Fox is objecting to the proposed sale of the Los Angeles Dodgers, saying the incoming ownership group that includes Magic Johnson has not disclosed whether Time Warner Cable is involved in the purchase.

Fox's Prime Ticket subsidiary filed the objection Tuesday in U.S. Bankruptcy Court in Delaware. It asked for written assurance that Time Warner wasn't contributing funds being used for Guggenheim Baseball Management's purchase of the team from Frank McCourt and the incoming owners don't have any formal or informal agreements for the team's broadcast rights starting in 2014.

Fox asked that it be given parts of the purchase agreement that were not filed with the court.

"Our filing today was a routine administrative filing to ensure our rights are protected," Fox Sports spokesman Chris Bellitti said.

Fox, the Dodgers' current broadcaster, has an exclusive 45-day period starting in October to try to negotiate a new contract with the team. The current contract also prohibits the Dodgers from talking to other potential buyers of the media rights before Nov. 30 and gives Fox a limited right of first refusal on competing offers received after that date.

Major League Baseball also filed an objection, saying not enough money had been set aside to satisfy what it is owed by the Dodgers. While the Dodgers have put aside $322,065 for MLB's claims, the league said it was owed at least $8 million as of Feb. 22.

A hearing to confirm the sale agreement is scheduled for Friday before U.S. Bankruptcy Judge Kevin Gross.

"The Los Angeles Dodgers anticipate confirmation of the debtors' plan of reorganization on schedule," the Dodgers said in a statement, adding it views "Fox's objection as without merit."

Tripp Kyle, the spokesman for Guggenheim Baseball, declined comment.

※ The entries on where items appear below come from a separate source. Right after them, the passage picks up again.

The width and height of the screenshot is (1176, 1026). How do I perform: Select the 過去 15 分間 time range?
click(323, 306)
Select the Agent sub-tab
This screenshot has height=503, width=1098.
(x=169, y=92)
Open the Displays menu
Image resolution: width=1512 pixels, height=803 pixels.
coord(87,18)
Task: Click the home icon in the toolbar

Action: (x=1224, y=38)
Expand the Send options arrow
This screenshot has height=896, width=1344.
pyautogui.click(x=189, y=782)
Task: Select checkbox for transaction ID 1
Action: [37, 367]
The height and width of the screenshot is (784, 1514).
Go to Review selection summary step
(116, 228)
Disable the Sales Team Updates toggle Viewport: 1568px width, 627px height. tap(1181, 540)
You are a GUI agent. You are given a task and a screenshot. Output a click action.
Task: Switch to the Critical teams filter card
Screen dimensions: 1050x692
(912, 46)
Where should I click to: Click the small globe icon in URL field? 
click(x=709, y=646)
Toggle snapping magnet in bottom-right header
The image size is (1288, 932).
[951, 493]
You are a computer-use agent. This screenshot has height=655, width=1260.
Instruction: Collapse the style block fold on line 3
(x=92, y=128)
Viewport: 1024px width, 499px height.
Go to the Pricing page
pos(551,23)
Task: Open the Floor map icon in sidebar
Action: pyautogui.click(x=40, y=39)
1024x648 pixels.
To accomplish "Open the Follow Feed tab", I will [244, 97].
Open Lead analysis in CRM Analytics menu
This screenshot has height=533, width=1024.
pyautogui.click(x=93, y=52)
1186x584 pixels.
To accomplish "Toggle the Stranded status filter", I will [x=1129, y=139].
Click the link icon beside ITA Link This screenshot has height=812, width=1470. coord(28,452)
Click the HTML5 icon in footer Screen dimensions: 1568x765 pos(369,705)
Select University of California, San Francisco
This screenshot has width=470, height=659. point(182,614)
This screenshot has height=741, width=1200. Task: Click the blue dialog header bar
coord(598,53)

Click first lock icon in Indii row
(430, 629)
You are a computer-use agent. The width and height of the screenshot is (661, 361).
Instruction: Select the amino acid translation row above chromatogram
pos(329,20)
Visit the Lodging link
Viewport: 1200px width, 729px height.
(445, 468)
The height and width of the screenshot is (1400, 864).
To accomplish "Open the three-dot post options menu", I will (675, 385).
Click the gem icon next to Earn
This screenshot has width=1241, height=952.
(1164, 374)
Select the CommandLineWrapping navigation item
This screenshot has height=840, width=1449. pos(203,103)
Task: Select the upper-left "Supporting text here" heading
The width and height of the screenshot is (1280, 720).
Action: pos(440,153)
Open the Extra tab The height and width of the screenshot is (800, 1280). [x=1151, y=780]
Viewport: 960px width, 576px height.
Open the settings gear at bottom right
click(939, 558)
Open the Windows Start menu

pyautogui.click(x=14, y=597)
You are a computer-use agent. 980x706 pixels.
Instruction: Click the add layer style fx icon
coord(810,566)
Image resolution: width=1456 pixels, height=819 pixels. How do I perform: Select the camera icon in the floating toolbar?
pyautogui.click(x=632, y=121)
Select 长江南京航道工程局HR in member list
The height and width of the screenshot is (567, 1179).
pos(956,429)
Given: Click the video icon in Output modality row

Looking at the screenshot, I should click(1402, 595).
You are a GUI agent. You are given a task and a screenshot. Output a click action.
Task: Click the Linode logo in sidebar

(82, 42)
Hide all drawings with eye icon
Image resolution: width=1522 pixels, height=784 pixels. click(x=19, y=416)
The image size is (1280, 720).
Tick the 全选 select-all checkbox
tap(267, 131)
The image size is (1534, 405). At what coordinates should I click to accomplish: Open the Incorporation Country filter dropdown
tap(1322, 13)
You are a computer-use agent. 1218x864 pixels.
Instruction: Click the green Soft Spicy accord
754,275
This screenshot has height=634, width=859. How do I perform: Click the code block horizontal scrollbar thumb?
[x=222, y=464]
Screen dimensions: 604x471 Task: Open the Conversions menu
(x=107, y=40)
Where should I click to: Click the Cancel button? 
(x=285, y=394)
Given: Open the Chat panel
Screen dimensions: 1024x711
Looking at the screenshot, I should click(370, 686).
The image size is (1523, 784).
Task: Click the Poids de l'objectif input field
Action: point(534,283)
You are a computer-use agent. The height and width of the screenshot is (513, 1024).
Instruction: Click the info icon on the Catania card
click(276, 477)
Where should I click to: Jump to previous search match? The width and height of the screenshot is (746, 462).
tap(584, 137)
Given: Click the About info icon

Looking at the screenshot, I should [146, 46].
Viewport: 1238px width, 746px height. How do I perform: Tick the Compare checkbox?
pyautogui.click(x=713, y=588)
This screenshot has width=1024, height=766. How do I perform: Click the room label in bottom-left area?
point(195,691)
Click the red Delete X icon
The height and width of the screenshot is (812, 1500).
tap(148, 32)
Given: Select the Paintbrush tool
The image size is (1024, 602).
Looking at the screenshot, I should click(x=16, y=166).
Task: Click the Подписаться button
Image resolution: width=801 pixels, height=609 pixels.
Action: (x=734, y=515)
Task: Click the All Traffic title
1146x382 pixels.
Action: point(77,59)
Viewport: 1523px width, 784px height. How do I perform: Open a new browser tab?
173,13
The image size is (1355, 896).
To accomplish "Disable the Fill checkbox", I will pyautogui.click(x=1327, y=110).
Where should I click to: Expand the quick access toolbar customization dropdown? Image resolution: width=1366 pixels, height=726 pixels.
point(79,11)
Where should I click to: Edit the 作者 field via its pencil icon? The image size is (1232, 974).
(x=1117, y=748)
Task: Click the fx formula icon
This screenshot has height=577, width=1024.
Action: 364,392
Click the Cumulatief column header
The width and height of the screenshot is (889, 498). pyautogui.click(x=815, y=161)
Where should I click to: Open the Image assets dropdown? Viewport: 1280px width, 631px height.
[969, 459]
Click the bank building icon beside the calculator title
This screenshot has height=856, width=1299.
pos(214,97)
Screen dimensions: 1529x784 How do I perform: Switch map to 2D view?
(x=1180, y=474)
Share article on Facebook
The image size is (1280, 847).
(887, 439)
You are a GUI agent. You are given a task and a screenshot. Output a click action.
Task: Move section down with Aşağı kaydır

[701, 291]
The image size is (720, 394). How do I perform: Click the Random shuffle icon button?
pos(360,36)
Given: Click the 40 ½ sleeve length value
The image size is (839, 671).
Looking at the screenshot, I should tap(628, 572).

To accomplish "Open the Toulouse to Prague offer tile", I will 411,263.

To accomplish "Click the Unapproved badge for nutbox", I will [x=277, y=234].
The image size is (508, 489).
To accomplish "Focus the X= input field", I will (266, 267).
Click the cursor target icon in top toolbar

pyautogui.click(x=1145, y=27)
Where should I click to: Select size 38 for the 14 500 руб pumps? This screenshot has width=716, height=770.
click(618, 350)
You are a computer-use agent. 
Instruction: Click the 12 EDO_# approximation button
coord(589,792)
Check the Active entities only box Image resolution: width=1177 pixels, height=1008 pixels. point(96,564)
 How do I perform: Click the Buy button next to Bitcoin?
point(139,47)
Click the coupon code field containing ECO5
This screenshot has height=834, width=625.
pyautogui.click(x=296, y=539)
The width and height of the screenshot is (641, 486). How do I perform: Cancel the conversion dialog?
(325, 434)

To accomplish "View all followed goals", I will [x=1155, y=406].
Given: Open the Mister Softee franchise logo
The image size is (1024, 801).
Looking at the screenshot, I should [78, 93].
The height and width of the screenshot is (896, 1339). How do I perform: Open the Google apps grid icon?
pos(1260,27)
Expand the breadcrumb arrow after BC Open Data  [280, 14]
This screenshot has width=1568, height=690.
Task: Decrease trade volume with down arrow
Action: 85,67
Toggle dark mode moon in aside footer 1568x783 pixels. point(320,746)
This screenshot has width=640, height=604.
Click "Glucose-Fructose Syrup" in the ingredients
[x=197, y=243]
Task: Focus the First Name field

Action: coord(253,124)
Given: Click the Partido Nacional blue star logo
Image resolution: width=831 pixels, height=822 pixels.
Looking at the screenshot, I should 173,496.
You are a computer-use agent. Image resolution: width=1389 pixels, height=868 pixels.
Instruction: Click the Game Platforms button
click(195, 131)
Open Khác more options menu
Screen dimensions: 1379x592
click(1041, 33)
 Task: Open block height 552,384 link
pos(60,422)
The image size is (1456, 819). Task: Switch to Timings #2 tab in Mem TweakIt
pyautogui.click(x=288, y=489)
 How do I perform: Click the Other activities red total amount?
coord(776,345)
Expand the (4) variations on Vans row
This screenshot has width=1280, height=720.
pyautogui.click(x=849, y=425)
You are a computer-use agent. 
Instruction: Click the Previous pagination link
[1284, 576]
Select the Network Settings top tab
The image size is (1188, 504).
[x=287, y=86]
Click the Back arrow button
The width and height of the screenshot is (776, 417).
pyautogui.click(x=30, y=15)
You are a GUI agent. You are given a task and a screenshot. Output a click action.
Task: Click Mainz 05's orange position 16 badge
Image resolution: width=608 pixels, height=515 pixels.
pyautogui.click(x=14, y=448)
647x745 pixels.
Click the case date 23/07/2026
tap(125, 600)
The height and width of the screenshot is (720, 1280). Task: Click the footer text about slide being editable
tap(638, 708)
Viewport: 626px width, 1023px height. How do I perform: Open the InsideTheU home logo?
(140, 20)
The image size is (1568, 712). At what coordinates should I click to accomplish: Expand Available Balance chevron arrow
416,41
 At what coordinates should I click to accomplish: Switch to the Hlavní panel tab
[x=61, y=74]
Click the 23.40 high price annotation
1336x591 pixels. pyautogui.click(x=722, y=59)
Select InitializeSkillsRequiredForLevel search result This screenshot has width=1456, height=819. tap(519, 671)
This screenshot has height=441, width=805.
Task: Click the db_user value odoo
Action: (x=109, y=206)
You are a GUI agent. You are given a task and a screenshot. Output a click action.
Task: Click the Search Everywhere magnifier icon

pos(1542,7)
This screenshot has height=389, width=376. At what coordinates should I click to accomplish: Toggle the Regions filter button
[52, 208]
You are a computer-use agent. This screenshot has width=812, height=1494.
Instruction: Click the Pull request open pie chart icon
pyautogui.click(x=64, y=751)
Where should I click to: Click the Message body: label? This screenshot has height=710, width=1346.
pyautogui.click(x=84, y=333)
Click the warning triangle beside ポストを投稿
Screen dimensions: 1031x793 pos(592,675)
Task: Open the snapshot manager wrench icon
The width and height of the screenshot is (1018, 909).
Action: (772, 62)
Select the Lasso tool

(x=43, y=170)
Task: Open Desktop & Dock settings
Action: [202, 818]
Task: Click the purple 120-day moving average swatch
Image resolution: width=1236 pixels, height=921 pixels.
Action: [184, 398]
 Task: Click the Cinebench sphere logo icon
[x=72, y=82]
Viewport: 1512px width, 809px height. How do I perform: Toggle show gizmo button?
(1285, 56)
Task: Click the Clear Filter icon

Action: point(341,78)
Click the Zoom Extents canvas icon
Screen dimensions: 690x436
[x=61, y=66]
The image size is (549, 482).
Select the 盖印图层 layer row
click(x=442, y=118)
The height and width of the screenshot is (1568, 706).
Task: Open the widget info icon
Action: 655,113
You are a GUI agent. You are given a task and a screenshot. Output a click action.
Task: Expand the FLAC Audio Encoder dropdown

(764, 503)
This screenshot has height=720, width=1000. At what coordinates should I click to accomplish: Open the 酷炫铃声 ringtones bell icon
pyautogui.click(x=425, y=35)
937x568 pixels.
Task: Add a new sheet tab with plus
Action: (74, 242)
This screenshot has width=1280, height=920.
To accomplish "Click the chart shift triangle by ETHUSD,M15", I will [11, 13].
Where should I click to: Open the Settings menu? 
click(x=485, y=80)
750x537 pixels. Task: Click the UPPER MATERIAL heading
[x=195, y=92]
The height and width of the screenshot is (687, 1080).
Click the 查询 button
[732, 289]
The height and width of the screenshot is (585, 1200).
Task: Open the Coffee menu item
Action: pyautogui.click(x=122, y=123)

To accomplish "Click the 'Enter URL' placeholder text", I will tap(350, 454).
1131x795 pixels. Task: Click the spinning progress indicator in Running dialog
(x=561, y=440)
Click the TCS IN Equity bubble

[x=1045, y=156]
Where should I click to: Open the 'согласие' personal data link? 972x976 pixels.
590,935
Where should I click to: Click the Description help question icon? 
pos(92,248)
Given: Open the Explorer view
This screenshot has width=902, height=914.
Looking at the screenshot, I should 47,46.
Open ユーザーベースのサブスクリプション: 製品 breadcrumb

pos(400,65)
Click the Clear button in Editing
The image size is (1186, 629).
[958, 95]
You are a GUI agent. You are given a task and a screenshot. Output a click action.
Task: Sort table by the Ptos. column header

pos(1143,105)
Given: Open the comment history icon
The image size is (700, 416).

MLB also has separate concerns about the financing of the deal. Guggenheim has not disclosed whether funds from insurance companies it controls are being used, and MLB is worried such funds have the potential to subject the team to state regulators.

Guggenheim Baseball is headed by Mark Walter, the chief executive officer of the financial services firm Guggenheim Partners. Guggenheim Baseball agreed March 27 to buy the Dodgers for $2 billion, including $1,587,798,000 in cash.

In a separate deal, affiliates of the incoming owners and McCourt will acquire the land surrounding Dodger Stadium for $150 million.

Unable to make payroll, McCourt put the Dodgers in bankruptcy last June. The sale is to close by April 30, the day McCourt is to make a $131 million payment to former wife Jamie as part of their divorce.